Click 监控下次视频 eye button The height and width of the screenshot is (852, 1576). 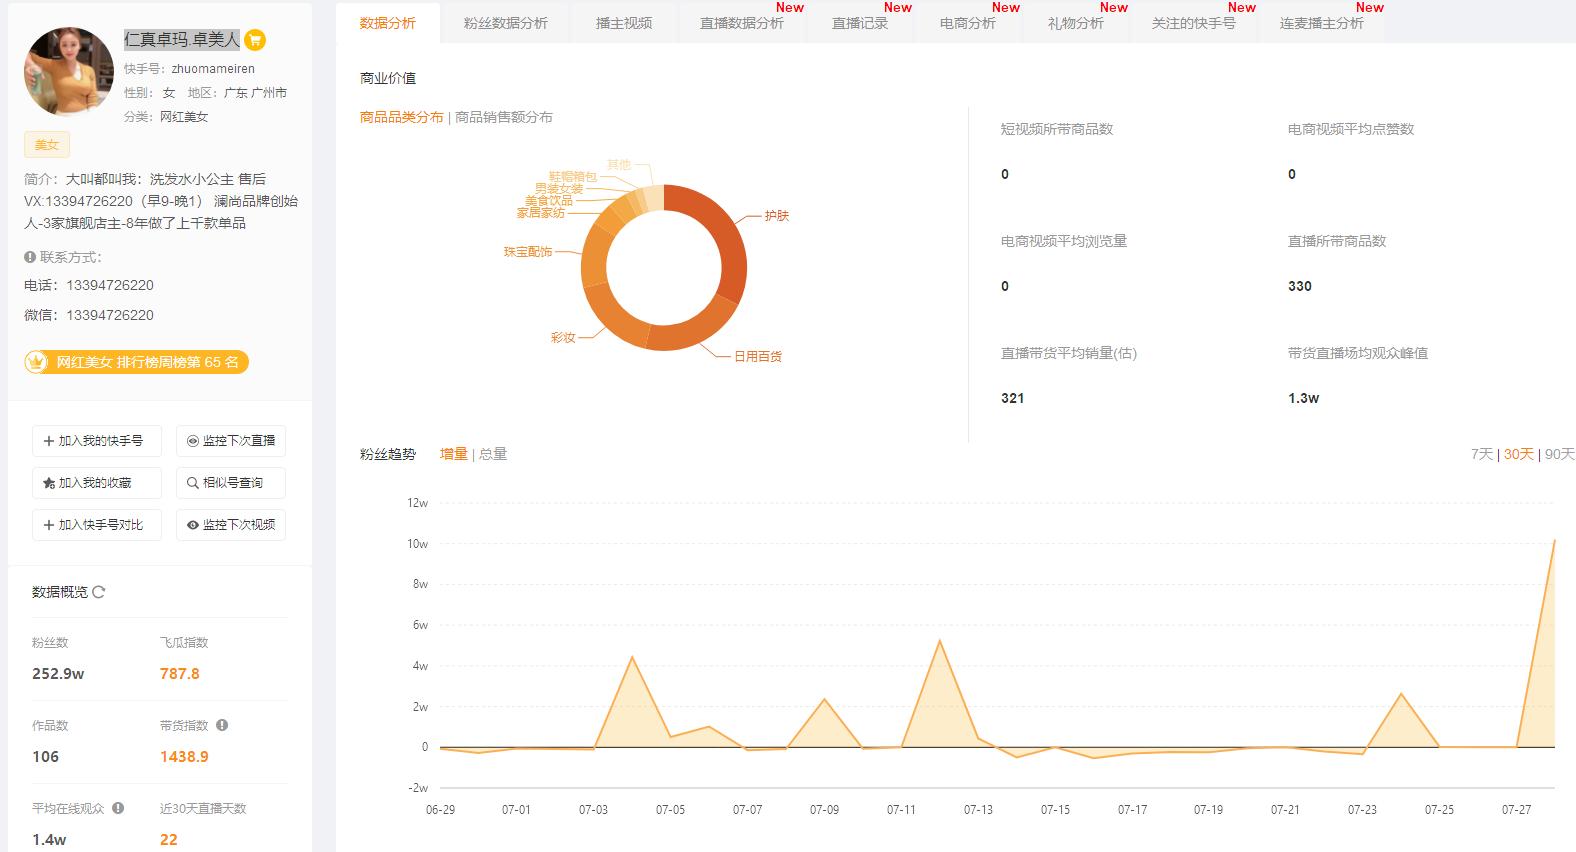(231, 525)
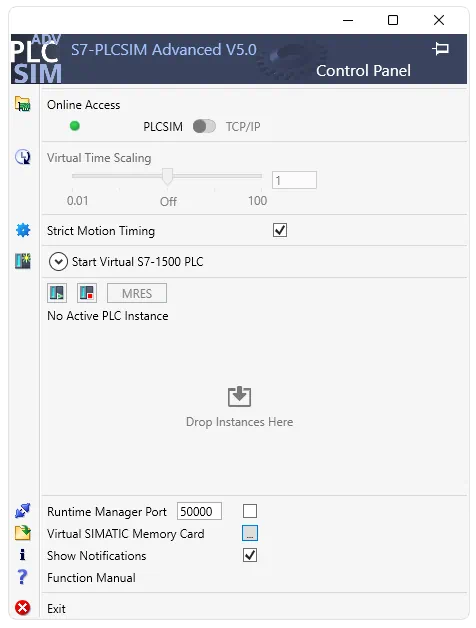Click the MRES memory reset button

click(x=137, y=293)
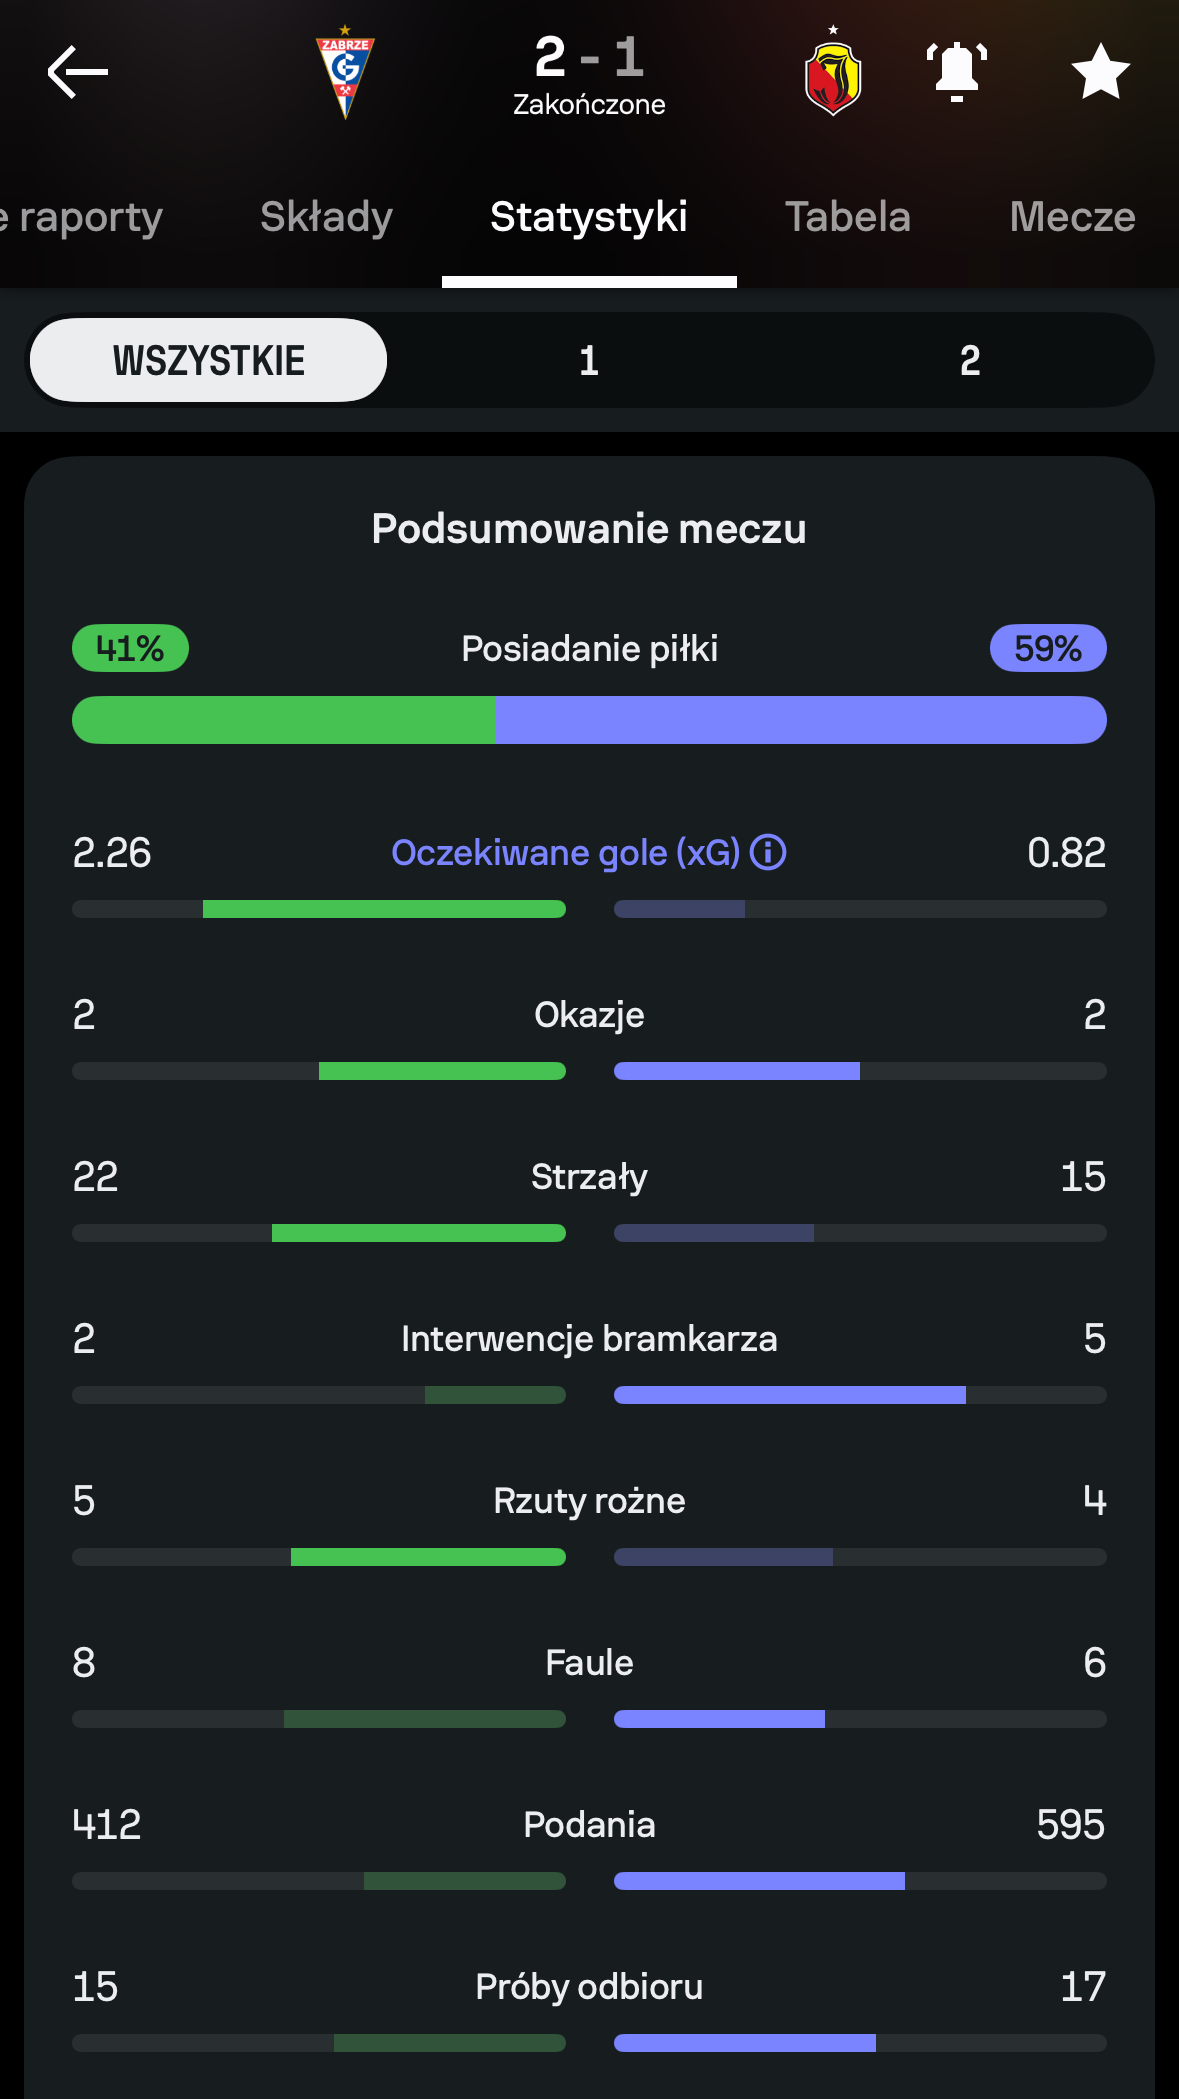The height and width of the screenshot is (2099, 1179).
Task: Toggle the favorite star icon
Action: (x=1100, y=72)
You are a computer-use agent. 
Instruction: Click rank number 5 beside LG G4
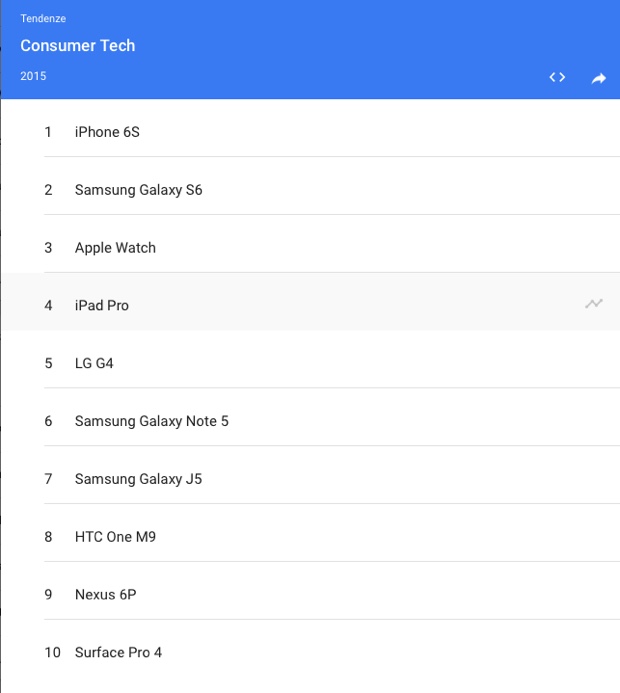click(48, 364)
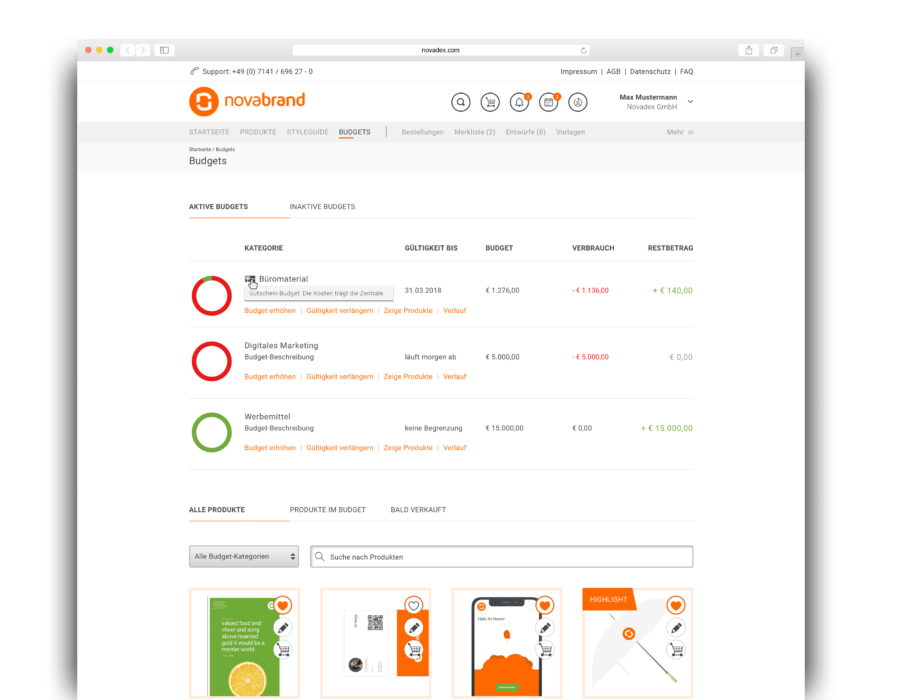900x700 pixels.
Task: Add phone mockup product to cart
Action: (x=544, y=649)
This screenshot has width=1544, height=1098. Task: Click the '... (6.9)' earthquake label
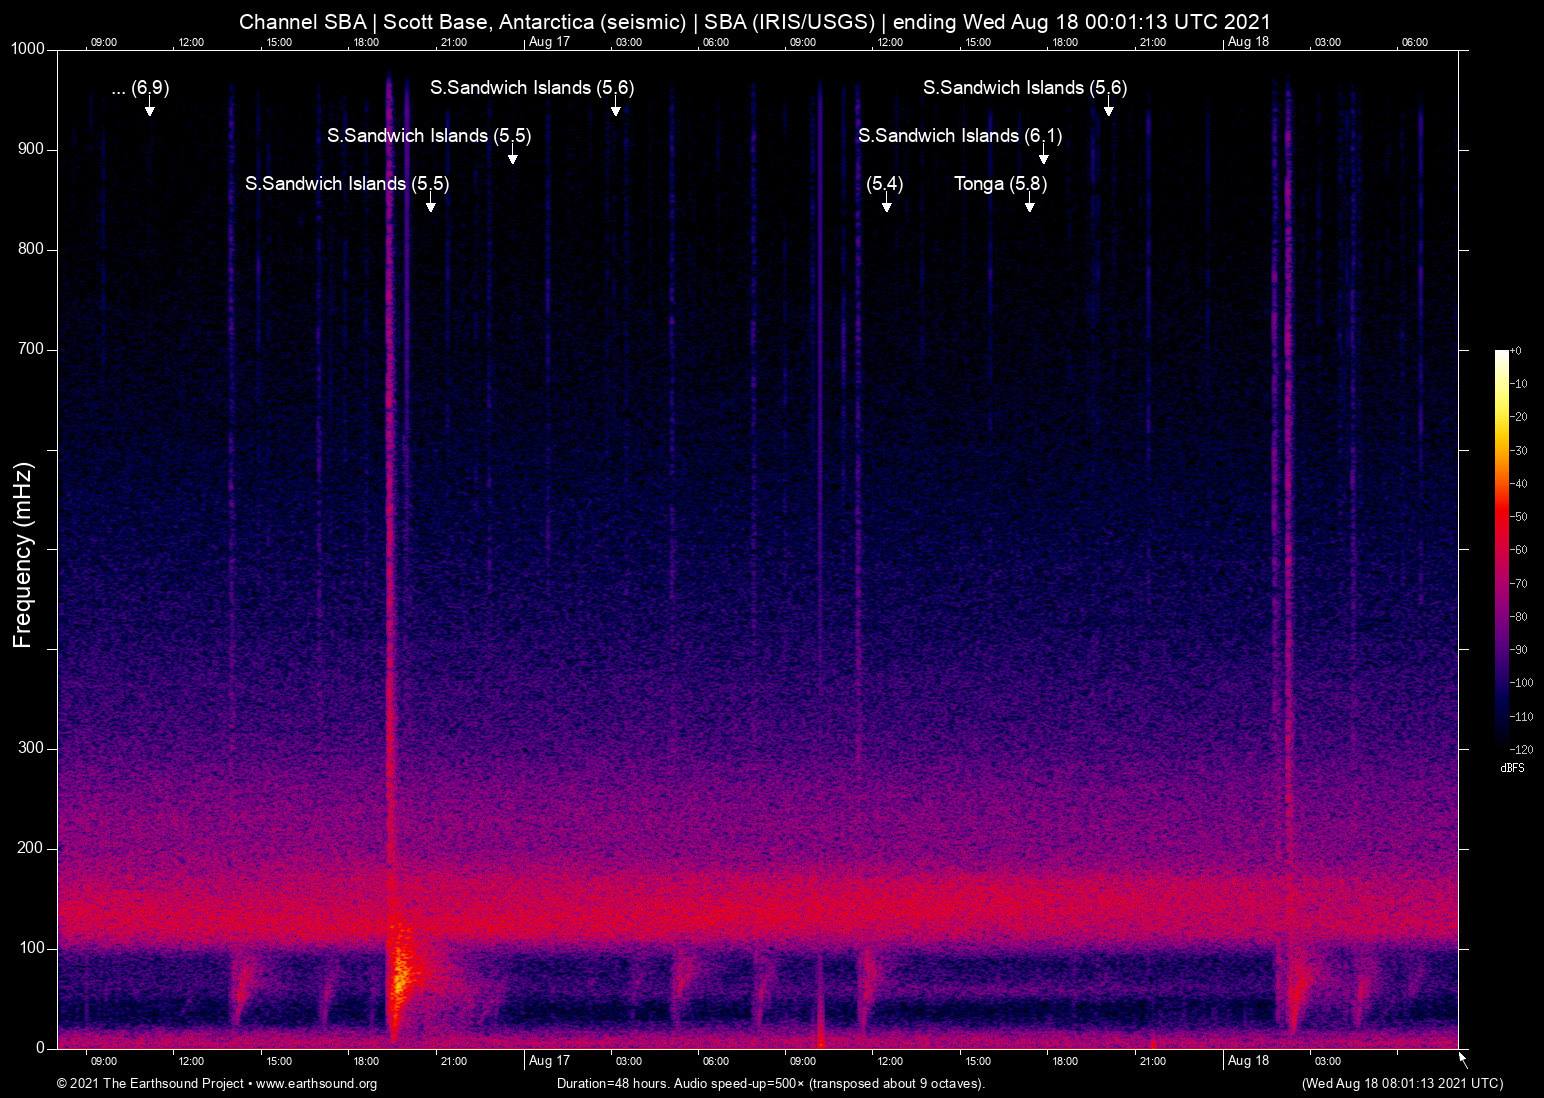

++++++++++

• Goal of the exercise:
Before answering, please find the line containing "You are a computer-use agent." above, then copy exactly from it through the last line of the entries, both included, without pictures.

• Your solution:
You are a computer-use agent. 
Instruction: Click rank number 5 beside LG G4
click(48, 364)
900x700 pixels.
Task: Add phone mockup product to cart
Action: (x=544, y=649)
This screenshot has width=1544, height=1098. Task: Click the '... (6.9)' earthquake label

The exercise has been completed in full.